Eine weitere Erfahrung aus dieser Zeit ist der Zweifel an der Annahme, dieser oder jener Mensch könne keiner Fliege etwas zuleide tun. In bekanntem ruhigem Fahrwasser mag Wohlverhalten leichtfallen, aber in Extremsituationen? Sturm, Wellen, Sandbänke, Untiefen? Den Gewehrkolben über den Kopf? Es ist kaum möglich vorherzusagen, wie sich ein Mensch in einer neuen, ihn möglicherweise körperlich oder seelisch überfordernden Situation verhalten wird, wie sein Algorithmus in einer kritischen Situation seine Prioritäten setzt – besonders dann, wenn der Mensch bereits seelisch angeschlagen ist.
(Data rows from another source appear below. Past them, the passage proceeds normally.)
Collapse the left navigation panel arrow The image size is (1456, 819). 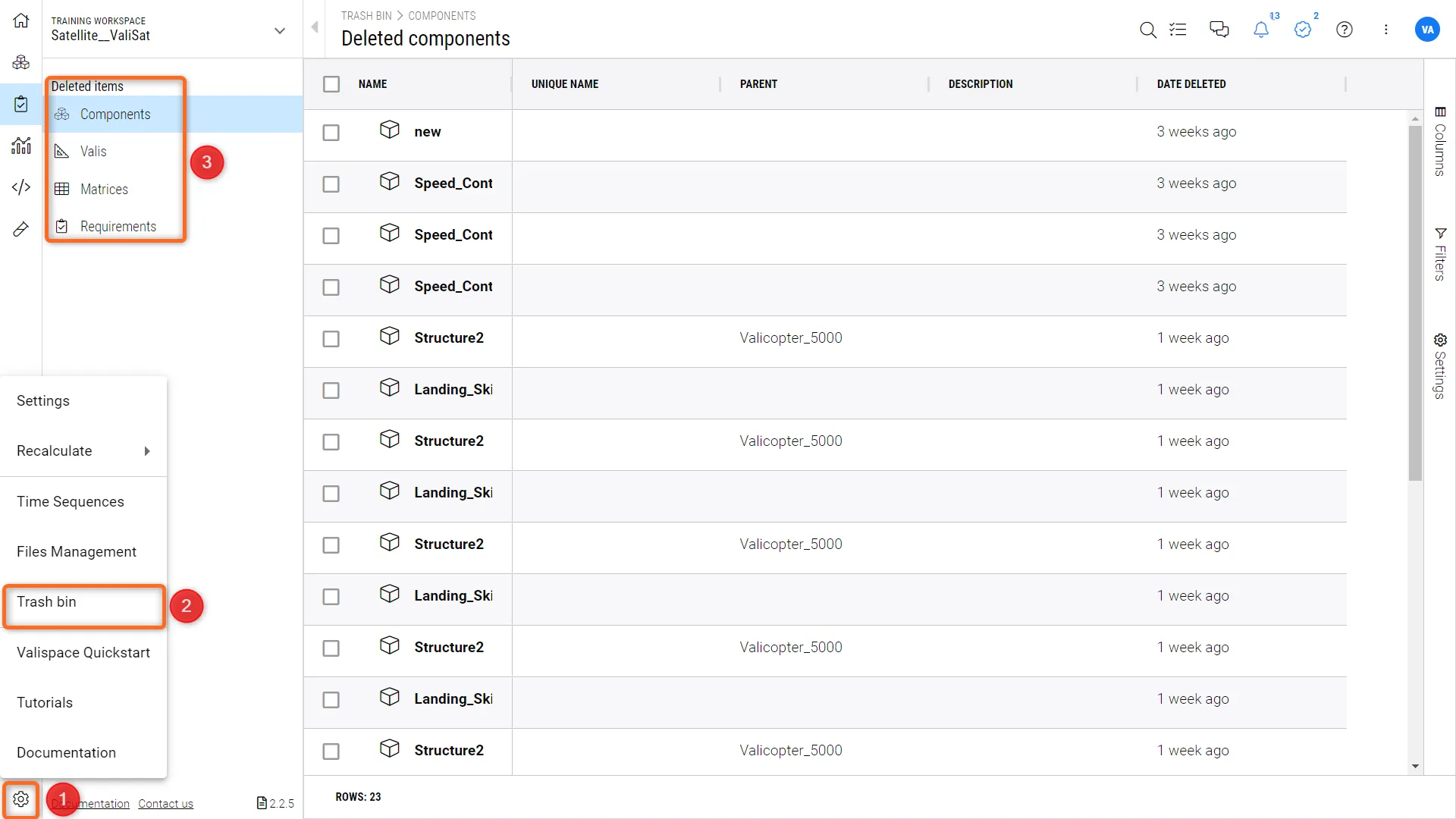[315, 28]
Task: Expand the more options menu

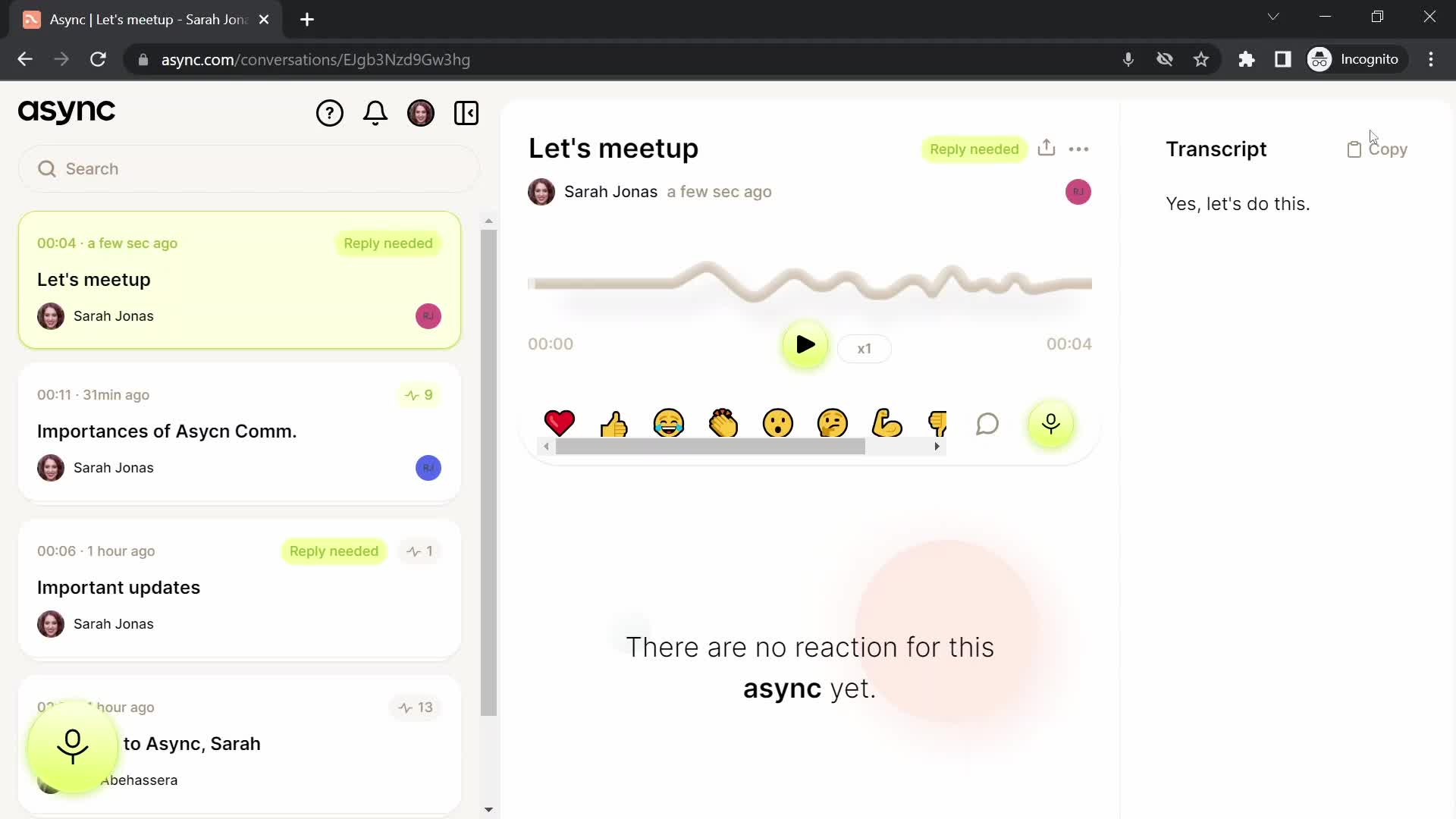Action: point(1079,149)
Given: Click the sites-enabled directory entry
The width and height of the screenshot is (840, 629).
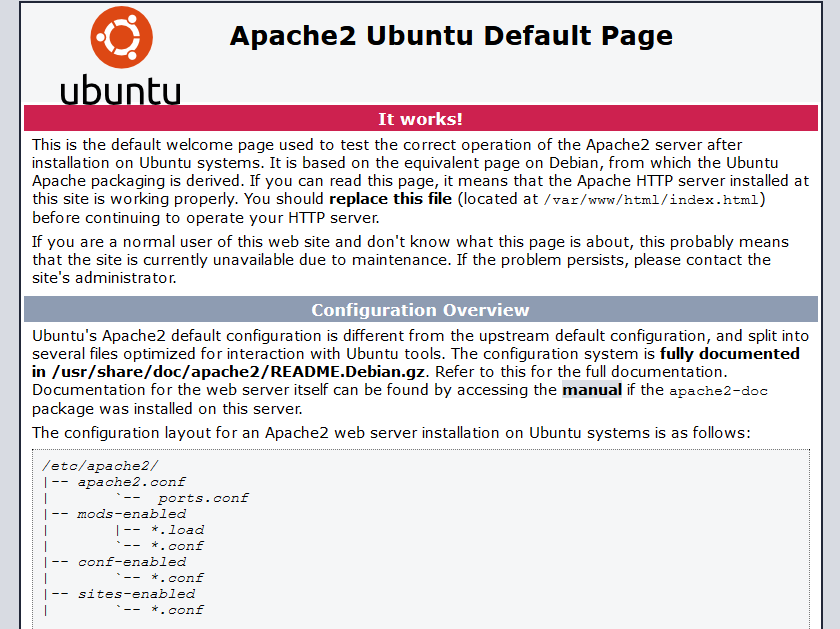Looking at the screenshot, I should (135, 594).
Zurück zum Schaufenstereffekt und der unwiderstehlichen Resonanz, die ein so sehr ersehntes Suchmuster auslöst, ganz gleich ob es eigentlich entbehrlich, unmoralisch oder gar kriminell ist:
Eine der wichtigsten präventiven Maßnahmen besteht folgerichtig darin, Situationen zu meiden, die eine solch überbordende Resonanz und damit eine kaum mehr zu bändigende Motivation in Gang setzen könnten. Wenn die Prämisse z. B. Sparen lautet, dann am besten keine Schaufensterbummel mehr: Resonanz weg, aber Geld noch da. Doch was dann? Kann man auf die damit ebenfalls eingesparten erhebenden Gefühle einfach so verzichten?
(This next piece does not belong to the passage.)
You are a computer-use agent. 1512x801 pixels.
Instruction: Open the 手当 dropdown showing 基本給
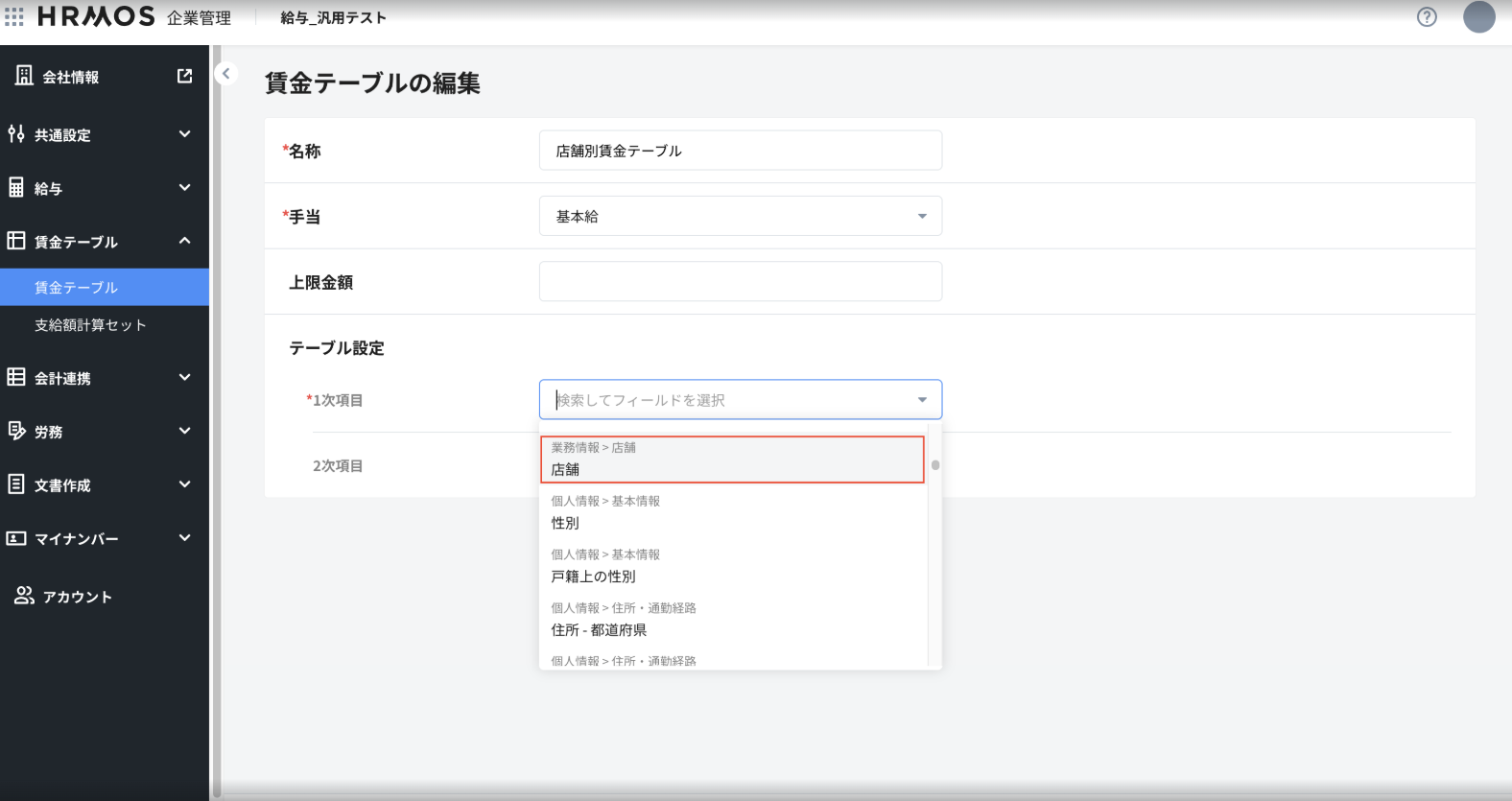click(740, 216)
Die Schlussfolgerung: Der Mensch arbeitet mit einem biologischen Algorithmus als Verhaltensrechner: Sein Gehirn ist die Hardware, sein Algorithmus die Software.
Was ist nun erste Aufgabe eines Algorithmus? Sich ein realistisches Bild seiner inneren und äußeren Umgebung zu verschaffen – das ist der Klassiker beim Aufwachen: Wo bin ich? Was ist los?
Wie schwer sich eine solche Aufgabe darstellt, lässt sich erst so richtig einschätzen, wenn man eine derartige Standortbestimmung mit einem Roboter versucht, z. B. mit einem humanoiden Roboter wie meinem kleinen Roby. Er ist nicht viel mehr als einen halben Meter groß. Auf mein fröhliches »Hi Roby, wie gehts?«, schaut er mich mit großen Augen an, verharrt kurz, bis seine Gesichtserkennung mich identifiziert hat, und begrüßt mich mit den Worten »Ich kenne dich, du bist Wolf. Wie geht es dir heute, Wolf?« Das sind die einfacheren Übungen.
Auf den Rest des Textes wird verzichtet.